The most closely related language to Malto is Kurukh, and the closely connected to Kurukh is Malto; together with Brahui, all three languages form the North Dravidian branch of the Dravidian language family.

==Brahui==
Brahui: براہوئی (also known as Brahvi or Brohi) is a Dravidian language spoken by the Brahui people who are mainly found in the central Balochistan Province of Pakistan, with smaller communities of speakers scattered in parts of Iranian Baluchestan, Afghanistan, and Turkmenistan (around Merv) and by expatriate Brahui communities in Iraq, Qatar, and the United Arab Emirates.

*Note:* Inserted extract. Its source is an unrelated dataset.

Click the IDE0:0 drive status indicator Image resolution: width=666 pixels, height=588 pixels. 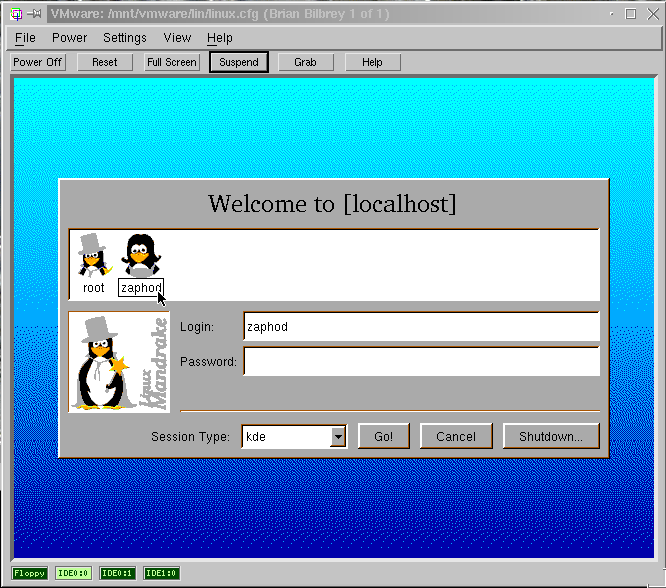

It is isolated from the nearest Dravidian-speaking neighbouring population of South India by a distance of more than 1,500 kilometres (930 mi). The Kalat, Khuzdar, Mastung, Quetta, Bolan, Nasirabad, Nushki, and Kharan districts of Balochistan Province are predominantly Brahui-speaking.

==Kurukh==
Kurukh (Kurux, Oraon or Uranw) is a North Dravidian language spoken by the Kurukh (Oraon) and Kisan people of East India. (Note: In some works Kisan is considered an independent language apart from Kurukh.) It is spoken by about two million people in the Indian states of Jharkhand, Chhattisgarh, Odisha, West Bengal, Assam, Bihar and Tripura, as well as about 5,000 in Bhutan. 28,600 speakers of a dialect called Uranw are reported to live in Nepal. In Nepal, the language is called Dhangar or Jhangar, (Note: According to Suren Sapkota, the people call themselves Uranw, while the designation Dhangar/Jhangar is an exonym which they do not like to be called.) being spoken alongside another Dravidian language called Kisan; however, Kisan and Dhangar are treated as Kurukh dialects. Kurux is also spoken by about 65,000 people in northern Bangladesh, in Barind and Sylhet. (Note: Xalxo (2024) cites a Malhar language as part of the North Dravidian group, but it is otherwise generally grouped as within Kurukh.)

==Malto==
Malto is a North Dravidian language spoken by the Malto or Maler people in Rajmahal Hills of western Jharkand and eastern Chhattisgarh, but also in West Bengal, Tripura and Orissa. Scholarship identifies three dialects: Kumarbhag, Mal Paharia and Sawriya. (Note: However, scholar B. P. Mahapatra, in his 1979 study, recognizes four groups of Pahariyas, namely, Marpaharia, Kumar Paharia (Kumarbhag), Malpaharia, and Sawriya Paharia. The Marpaharia (with an "r") are an Indo-Aryan speaking group and should not be confused with the Malpaharia (with an "l"), which are the Dravidian-speaking ethnic group.) According to Sanford Steever, Malpaharia and Kumarbhag show "more affinity", while Sawriya is more conservative.